ACTION ITEM: Return exactly the lines of the entries that start at the line containing "Image resolution: width=643" and continue to the last line. Omit the pictures.

(Collected data)
····················
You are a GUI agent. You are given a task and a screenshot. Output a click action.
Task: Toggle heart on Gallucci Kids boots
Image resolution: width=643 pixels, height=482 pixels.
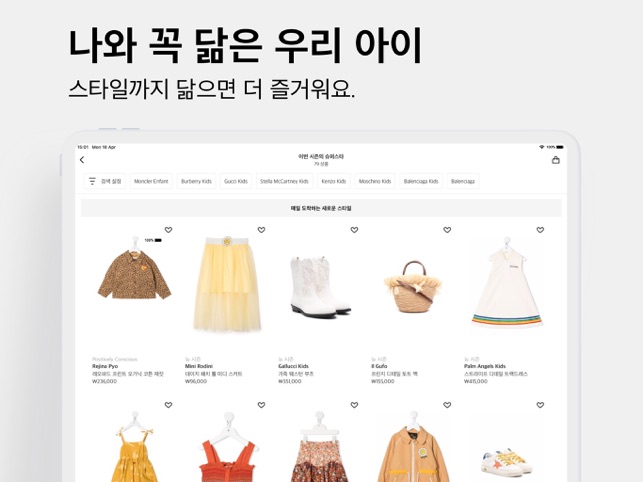(354, 230)
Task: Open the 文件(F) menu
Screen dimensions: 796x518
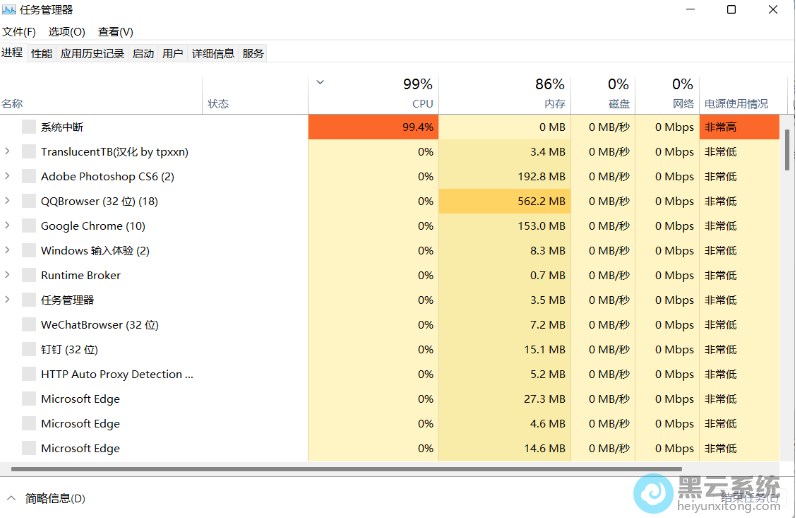Action: (19, 32)
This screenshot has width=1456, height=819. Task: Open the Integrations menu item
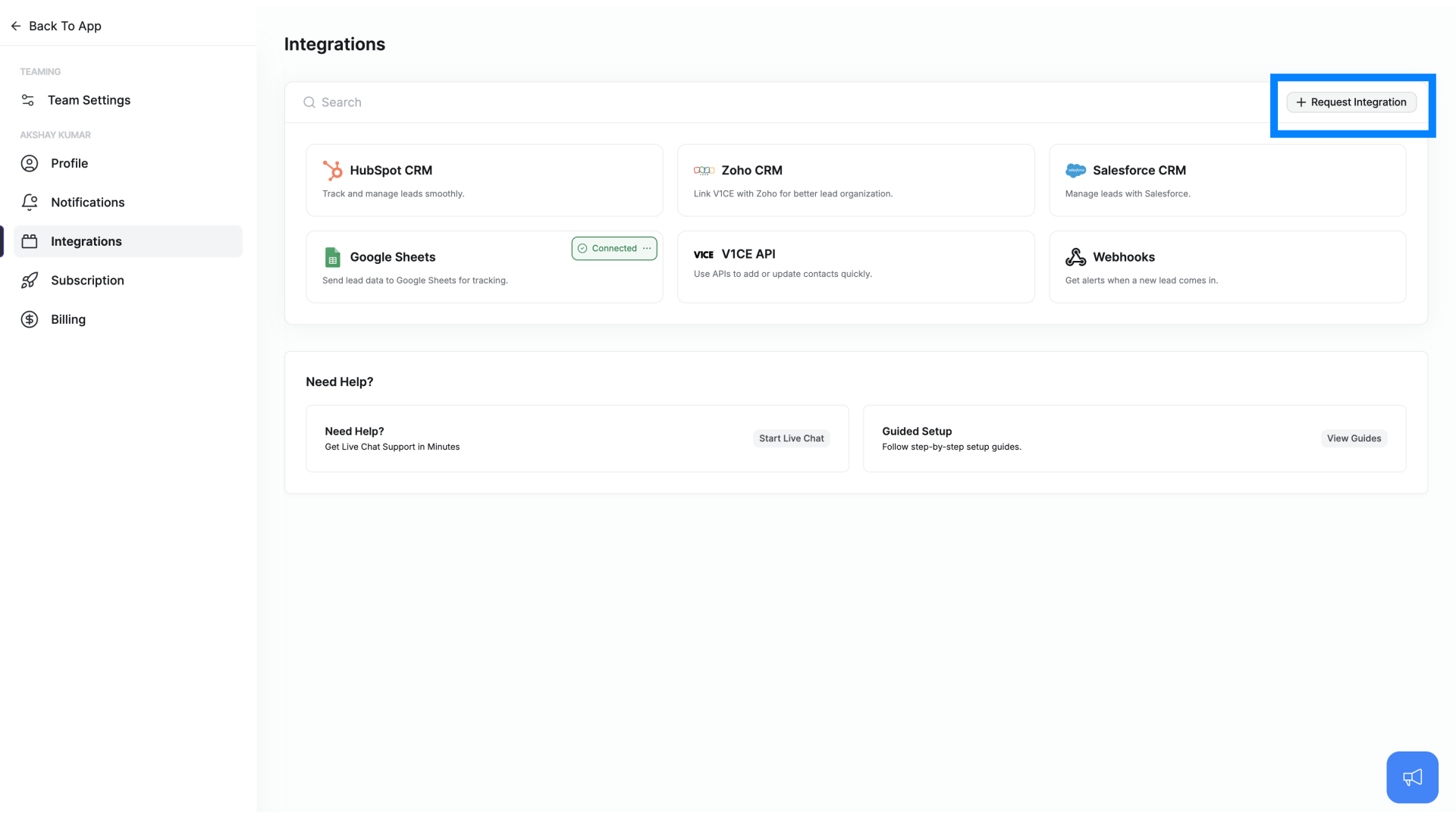click(x=86, y=241)
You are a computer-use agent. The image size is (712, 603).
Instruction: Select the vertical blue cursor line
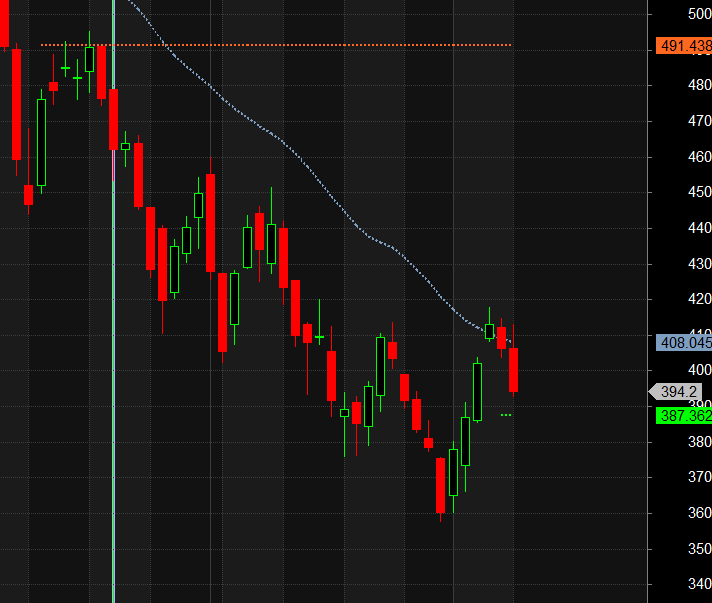113,300
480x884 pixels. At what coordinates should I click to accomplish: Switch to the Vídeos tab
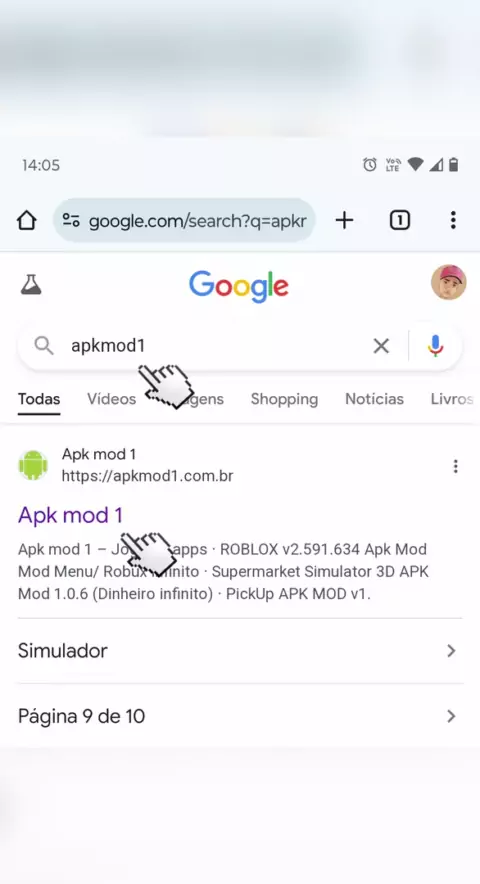point(111,399)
····················
RESULT OF THIS EXERCISE:
Image resolution: width=643 pixels, height=482 pixels.
(354, 230)
Task: Open the 文件(F) menu
Screen dimensions: 796x518
Action: (19, 32)
This screenshot has width=1456, height=819. Task: Open the Integrations menu item
click(x=86, y=241)
You are a computer-use agent. The image size is (712, 603).
Instruction: Select the vertical blue cursor line
113,300
480x884 pixels. At what coordinates should I click to accomplish: Switch to the Vídeos tab
point(111,399)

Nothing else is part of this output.